#### Set problem
Reproduce the passage on the Labour leadership contenders word for word, in full.

:: Provided text

Since the Parliamentary Labour Party is still much more right-wing than the party membership, that may make it difficult for left candidates.

Shadow minister for sustainable economics Clive Lewis (MP for Norwich South) was one of the founders of the Love Socialism Hate Brexit group of left-leaning anti-Brexit MPs. On most of the issues dividing the candidates so far rumoured, he is by far the best from the standpoint of the class-struggle, internationalist, socialist left.

One issue is his previously-stated support for “progressive alliances”, including even with the Lib Dems. We hope he will stand but ditch this position.

As we go to press, shadow business secretary Rebecca Long-Bailey (Salford & Eccles) and shadow education secretary Angela Rayner (Ashton-under-Lyne) have said they will run as a leader-deputy team. Other combinations mentioned include Keir Starmer and Emily Thornberry, and yet others mentioned for the leadership, deputy leadership, or both, include Dawn Butler, Lisa Nandy, Jess Phillips, Yvette Cooper and Richard Burgon.

::::
:: Stored rows

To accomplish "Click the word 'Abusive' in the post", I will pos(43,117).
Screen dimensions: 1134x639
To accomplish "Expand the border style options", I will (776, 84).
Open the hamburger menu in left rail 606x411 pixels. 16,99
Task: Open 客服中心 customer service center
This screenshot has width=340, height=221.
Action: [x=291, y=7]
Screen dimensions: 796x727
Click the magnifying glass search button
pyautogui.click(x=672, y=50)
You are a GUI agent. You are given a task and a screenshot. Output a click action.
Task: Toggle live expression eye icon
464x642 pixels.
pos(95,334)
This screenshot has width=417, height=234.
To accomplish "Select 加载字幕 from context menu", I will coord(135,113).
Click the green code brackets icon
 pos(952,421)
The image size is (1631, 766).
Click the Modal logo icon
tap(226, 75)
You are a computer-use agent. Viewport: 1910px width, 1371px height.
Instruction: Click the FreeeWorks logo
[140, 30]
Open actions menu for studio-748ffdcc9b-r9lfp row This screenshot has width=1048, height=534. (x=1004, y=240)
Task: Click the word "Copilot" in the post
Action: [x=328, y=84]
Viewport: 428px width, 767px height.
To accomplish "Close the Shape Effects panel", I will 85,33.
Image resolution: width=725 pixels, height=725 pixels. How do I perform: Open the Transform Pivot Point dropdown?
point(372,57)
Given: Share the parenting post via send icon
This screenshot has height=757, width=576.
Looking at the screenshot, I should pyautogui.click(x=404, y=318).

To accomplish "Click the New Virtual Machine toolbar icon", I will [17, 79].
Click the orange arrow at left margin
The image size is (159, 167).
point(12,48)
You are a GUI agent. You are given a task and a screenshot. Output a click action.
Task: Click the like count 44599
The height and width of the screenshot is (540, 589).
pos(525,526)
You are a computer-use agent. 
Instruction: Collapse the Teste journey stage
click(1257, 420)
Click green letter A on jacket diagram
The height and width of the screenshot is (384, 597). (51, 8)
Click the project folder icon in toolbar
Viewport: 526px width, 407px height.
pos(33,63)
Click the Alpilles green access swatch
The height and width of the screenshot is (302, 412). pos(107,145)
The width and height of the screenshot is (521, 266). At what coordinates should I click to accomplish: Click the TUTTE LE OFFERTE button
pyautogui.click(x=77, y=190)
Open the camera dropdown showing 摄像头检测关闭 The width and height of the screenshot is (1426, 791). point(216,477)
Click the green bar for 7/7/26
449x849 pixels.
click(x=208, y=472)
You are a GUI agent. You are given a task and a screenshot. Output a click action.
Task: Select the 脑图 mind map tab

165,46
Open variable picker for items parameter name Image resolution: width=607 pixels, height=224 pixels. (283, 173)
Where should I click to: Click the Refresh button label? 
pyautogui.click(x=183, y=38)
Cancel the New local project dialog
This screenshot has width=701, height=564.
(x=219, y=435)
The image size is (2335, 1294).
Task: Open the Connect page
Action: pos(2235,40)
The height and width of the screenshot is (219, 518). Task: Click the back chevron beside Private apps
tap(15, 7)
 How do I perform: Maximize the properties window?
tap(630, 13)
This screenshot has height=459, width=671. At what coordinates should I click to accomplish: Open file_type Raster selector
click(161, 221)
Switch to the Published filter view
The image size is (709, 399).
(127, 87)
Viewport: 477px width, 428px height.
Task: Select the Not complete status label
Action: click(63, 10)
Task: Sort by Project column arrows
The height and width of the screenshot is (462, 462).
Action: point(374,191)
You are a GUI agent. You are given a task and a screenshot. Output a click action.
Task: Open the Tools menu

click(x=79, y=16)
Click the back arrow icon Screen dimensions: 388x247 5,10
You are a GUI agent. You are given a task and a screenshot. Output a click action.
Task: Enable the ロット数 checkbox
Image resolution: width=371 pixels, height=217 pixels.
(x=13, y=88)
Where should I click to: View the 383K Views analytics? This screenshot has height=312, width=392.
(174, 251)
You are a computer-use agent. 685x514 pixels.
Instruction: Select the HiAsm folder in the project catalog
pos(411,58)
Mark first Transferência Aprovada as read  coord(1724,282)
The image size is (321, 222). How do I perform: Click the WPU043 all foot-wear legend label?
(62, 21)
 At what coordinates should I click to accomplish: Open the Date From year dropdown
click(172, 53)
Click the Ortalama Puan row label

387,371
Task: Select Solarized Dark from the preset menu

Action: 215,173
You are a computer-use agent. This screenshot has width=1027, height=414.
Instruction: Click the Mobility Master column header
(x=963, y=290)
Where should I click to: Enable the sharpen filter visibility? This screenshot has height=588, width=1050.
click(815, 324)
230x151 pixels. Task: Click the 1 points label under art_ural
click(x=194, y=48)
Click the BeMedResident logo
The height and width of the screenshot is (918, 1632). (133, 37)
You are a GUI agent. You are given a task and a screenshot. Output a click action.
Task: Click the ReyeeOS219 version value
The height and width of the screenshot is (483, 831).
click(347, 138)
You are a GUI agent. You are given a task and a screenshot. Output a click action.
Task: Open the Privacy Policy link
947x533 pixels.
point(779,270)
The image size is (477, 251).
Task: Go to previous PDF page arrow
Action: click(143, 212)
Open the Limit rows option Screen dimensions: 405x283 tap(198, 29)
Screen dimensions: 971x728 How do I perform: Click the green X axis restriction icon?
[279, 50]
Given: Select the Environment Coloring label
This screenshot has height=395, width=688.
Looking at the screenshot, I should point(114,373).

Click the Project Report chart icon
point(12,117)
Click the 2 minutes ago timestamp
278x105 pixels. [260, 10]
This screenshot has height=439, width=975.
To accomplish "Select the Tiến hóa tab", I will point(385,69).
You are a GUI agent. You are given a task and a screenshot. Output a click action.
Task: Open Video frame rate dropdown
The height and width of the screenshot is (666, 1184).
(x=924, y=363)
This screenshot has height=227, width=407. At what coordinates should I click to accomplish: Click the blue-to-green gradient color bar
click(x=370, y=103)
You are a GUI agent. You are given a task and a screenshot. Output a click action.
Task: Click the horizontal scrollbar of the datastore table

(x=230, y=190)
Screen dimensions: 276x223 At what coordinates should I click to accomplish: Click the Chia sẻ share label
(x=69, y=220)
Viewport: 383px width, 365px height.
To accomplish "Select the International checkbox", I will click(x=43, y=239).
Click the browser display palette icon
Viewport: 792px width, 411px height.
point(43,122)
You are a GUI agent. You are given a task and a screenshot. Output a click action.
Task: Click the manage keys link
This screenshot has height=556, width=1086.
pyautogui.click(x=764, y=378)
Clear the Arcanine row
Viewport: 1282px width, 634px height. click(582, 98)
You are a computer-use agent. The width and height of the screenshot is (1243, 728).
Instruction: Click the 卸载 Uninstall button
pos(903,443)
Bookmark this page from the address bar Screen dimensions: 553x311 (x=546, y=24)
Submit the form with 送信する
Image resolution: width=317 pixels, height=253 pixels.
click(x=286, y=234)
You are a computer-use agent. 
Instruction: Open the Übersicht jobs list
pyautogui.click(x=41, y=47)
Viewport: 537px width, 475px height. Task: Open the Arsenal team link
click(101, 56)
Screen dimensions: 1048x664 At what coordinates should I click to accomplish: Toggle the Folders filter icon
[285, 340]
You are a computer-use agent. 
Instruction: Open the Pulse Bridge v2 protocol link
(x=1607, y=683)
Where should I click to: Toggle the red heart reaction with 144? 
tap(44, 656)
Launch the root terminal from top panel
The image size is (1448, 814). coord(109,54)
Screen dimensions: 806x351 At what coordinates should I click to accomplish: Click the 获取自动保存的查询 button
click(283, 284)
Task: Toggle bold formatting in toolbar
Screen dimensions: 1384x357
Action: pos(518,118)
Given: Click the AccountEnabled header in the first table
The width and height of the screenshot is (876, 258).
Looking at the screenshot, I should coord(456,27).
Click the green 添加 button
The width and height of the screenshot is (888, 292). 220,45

::::

#### Written solution
Since the Parliamentary Labour Party is still much more right-wing than the party membership, that may make it difficult for left candidates.

Shadow minister for sustainable economics Clive Lewis (MP for Norwich South) was one of the founders of the Love Socialism Hate Brexit group of left-leaning anti-Brexit MPs. On most of the issues dividing the candidates so far rumoured, he is by far the best from the standpoint of the class-struggle, internationalist, socialist left.

One issue is his previously-stated support for “progressive alliances”, including even with the Lib Dems. We hope he will stand but ditch this position.

As we go to press, shadow business secretary Rebecca Long-Bailey (Salford & Eccles) and shadow education secretary Angela Rayner (Ashton-under-Lyne) have said they will run as a leader-deputy team. Other combinations mentioned include Keir Starmer and Emily Thornberry, and yet others mentioned for the leadership, deputy leadership, or both, include Dawn Butler, Lisa Nandy, Jess Phillips, Yvette Cooper and Richard Burgon.